Arguments will take place in the fall in the first case in which the court could define the limits on new standards for evaluating gun laws that its conservative majority set out last June.
That decision in the case, which has come to be known as Bruen, has upended gun laws across the country. It's led to a rash of rulings invalidating some long-standing restrictions on firearms, but also produced confusion about what laws can survive.
Governments have to justify gun control laws by showing they are "consistent with the Nation’s historical tradition of firearm regulation," Justice Clarence Thomas wrote in an opinion that was joined by the other five conservative justices. Until that ruling, judges could consider whether a law serves public interests such as enhancing public safety.
FILE - Illegal and ghost guns are seen on display at the New York Attorney General Letitia James offices in downtown Manhattan. ( Luiz C. Ribeiro Archive/NY Daily News Archive via Getty Images)
In the past year, judges also have struck down federal laws barring people from having guns if they have been charged with serious crimes or use marijuana. Other rulings have called into question a federal ban on possessing guns with serial numbers removed, the prohibition on licensed federal firearms dealers selling handguns to young adults under 21 and Delaware’s ban on the possession of homemade "ghost guns."
Lower courts are also considering challenges to states’ bans on the sale of so-called assault weapons and large-capacity magazines. The Supreme Court in May denied an emergency request to put an Illinois law on hold while that court challenge plays out.
The case now before the court involves Zackey Rahimi, whose conviction on possessing guns while subject to a restraining order was thrown out by a panel of three Republican appointees on the 5th U.S. Circuit Court of Appeals.
Rahimi was involved in five shootings over two months in and around Arlington, Texas, U.S. Circuit Judge Cory Wilson noted. When police identified Rahimi as a suspect in the shootings and showed up at his home with a search warrant, Rahimi admitted both to having guns in the house and being subject to a domestic violence restraining order that prohibited gun possession, Wilson wrote.
But though "hardly a model citizen," Rahimi did not lose his constitutional right to have guns, Wilson concluded. The law at issue could not be justified by looking to history, he wrote for a unanimous panel.
Wilson and Judge James Ho were nominated by President Donald Trump. The third judge, Edith Jones, was chosen by President Ronald Reagan.

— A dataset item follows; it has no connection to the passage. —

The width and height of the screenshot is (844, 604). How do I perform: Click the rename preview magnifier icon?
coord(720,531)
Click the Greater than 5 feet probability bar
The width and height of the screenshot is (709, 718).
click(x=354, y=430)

The appeals court initially upheld the conviction, then reconsidered once the Supreme Court ruled in Bruen. At least one district court has upheld the law since the Bruen decision
FILE - The US Supreme Court is seen in Washington, DC, on May 4, 2020. (SAUL LOEB/AFP via Getty Images)
Solicitor General Elizabeth Prelogar, the Biden administration’s top Supreme Court lawyer, cited an earlier high court decision involving gun bans for domestic violence convictions to urge the justices to take up the case. "More than a million acts of domestic violence occur in the United States every year, and the presence of a firearm increases the chance that violence will escalate to homicide," Prelogar wrote.
On the day the court finished deciding the cases argued in recent months, the legal fight over a gun law was among six cases that the justices added to their agenda for the term that begins on the first Monday in October.
The other cases include:
—a Biden administration appeal of a 5th Circuit ruling that could have far-reaching effects on the Securities and Exchange Commission and other regulatory agencies. The appeals court threw out stiff financial penalties imposed on hedge fund manager George R. Jarkesy by the SEC.
—a question about whether workers can pursue job discrimination claims under federal civil rights law when those workers are not demoted or docked pay. The case taken up by the court involve a sex discrimination claim by a St. Louis police sergeant who was transferred against her will.